La tête dans les étoiles
A la fin des années 90, la journaliste quitte le service public pour Canal + : de l’investigation d’abord, et puis la rédaction en chef de "Dimanche +", une émission politique hebdomadaire. Elle tient un an, et se souvient d’une "expérience ultra violente" avec les pressions et les menaces d’un monde politique qu’elle ne voulait pas subir plus longtemps. Dans la foulée elle monte sa boite de production, "Chasseur d’étoiles".
Elle produit et réalise plus d’une trentaine de films à ce jour, "deux à trois par an, on bosse beaucoup". La grande diversité des sujets qu’elle aborde, comme les parcours de l’adoption, le combat des femmes gilets jaunes, ou l’espoir des fileuses vosgiennes, conforte ses convictions. Elle se tient proche des oubliés, avec une constante très forte : elle donne la parole, longuement. Ses questions rythment les entretiens en douceur. Sa sensibilité sonne dans chaque mot. Une école de journalisme du sud de la France fait travailler ses étudiants sur l’écriture d’Anne Gintzburger.
Après avoir vécu les premières secousses de la fin de l’empire sidérurgique lorrain en 1991, la réalisatrice entend le tremblement de terre de Florange en 2011. L’annonce par Mittal de l’arrêt de la filière liquide dans la vallée de la Fensch résonne comme une réplique de ce qu’elle a documenté à Uckange. Elle se presse aux côtés des syndicalistes en lutte, découvre le phénomène Edouard Martin, et replonge dans l’histoire cruelle des ouvriers abandonnés. Son film, "La promesse de Florange", fustige un pouvoir perdu, incapable de soutenir des salariés dépourvus d’attention au sommet de l’Etat. La potion est amère. Si les syndicalistes se démènent, la population reste largement indifférente à la lutte.

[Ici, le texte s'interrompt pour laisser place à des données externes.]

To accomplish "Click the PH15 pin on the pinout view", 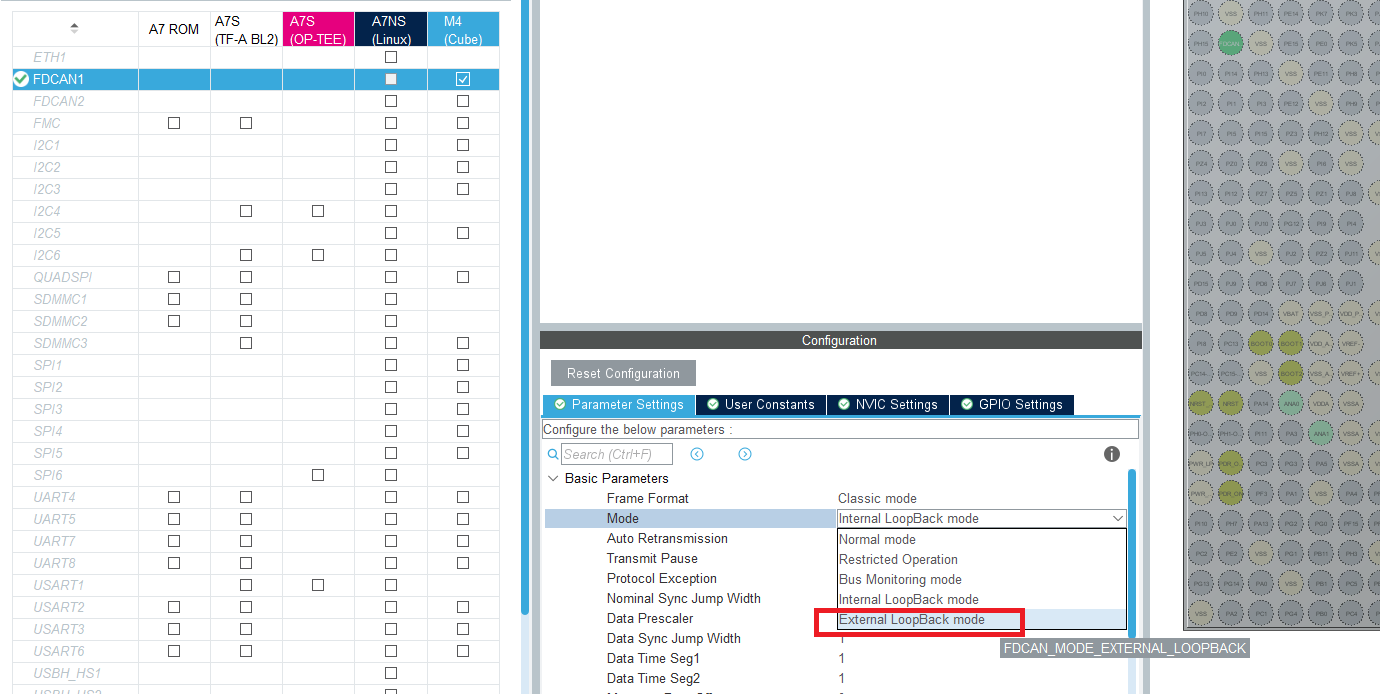I will pos(1202,44).
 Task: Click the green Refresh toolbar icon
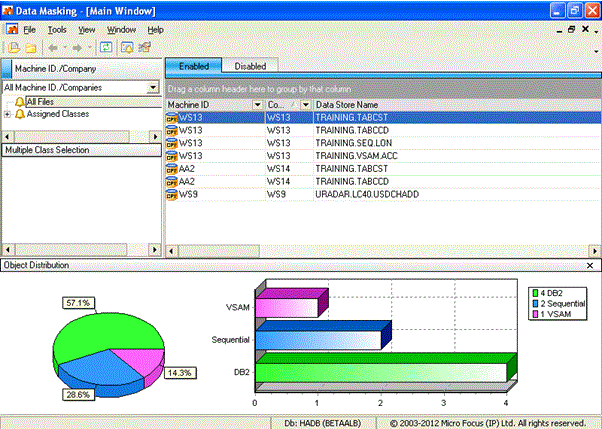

Les médias remplissent les journaux de larmes, mais personne sauf Anne Gintzburger ne documente aussi finement la complexité du drame qui se joue : la France abandonne son industrie, faute de volonté politique.
Un festival pour donner la parole aux femmes
Son parcours aux côtés des femmes et des hommes de l’acier va prendre prochainement une autre forme. La journaliste, qui porte la parole des femmes depuis ses débuts, va lancer en Lorraine la première édition de son festival nomade : "je le conçois comme citoyen, populaire et culturel". En 2023, elle proposera une semaine de projections de films, des rencontres avec des auteurs, des débats et des spectacles vivants, "dans une ville différente chaque jour, pour aller directement à la rencontre des gens, et notamment de ceux qui sont les plus éloignés de la culture".
Elle va prochainement multiplier les retours en Lorraine, pour boucler son programme et convaincre ses soutiens, avec une attention spéciale pour les écoliers qu’elle souhaite sensibiliser "à la nécessité de prendre la parole, parce c’est déjà s’émanciper, et ensuite ça permet de grandir et de transmettre".
Ce nouveau projet, elle l’inscrit dans la continuité de son travail. Un écho presque à son dernier documentaire qui donne la parole à des lycéens d’Hayange. Dans "Coeurs d'acier", A la question : "connaissez-vous des sidérurgistes ?", la professeur d’histoire-géo ne reçoit que des réponses positives de ses élèves. Mais l’histoire reste encore prisonnière des fantasmes et des friches. Elle se transmet lentement, non sans mal ni heurts. Sans autre commentaire que ses questions ciselées, le propos d'Anne Gintzburger offre un avenir en questionnement à des populations sans boussole depuis la fin du paternalisme.
Le documentaire "Cœurs d’acier" sera diffusé en avant-première au U4 d’Uckange samedi 3 septembre à 20h, et sur France 3 Grand Est le jeudi 8 septembre en deuxième partie de soirée.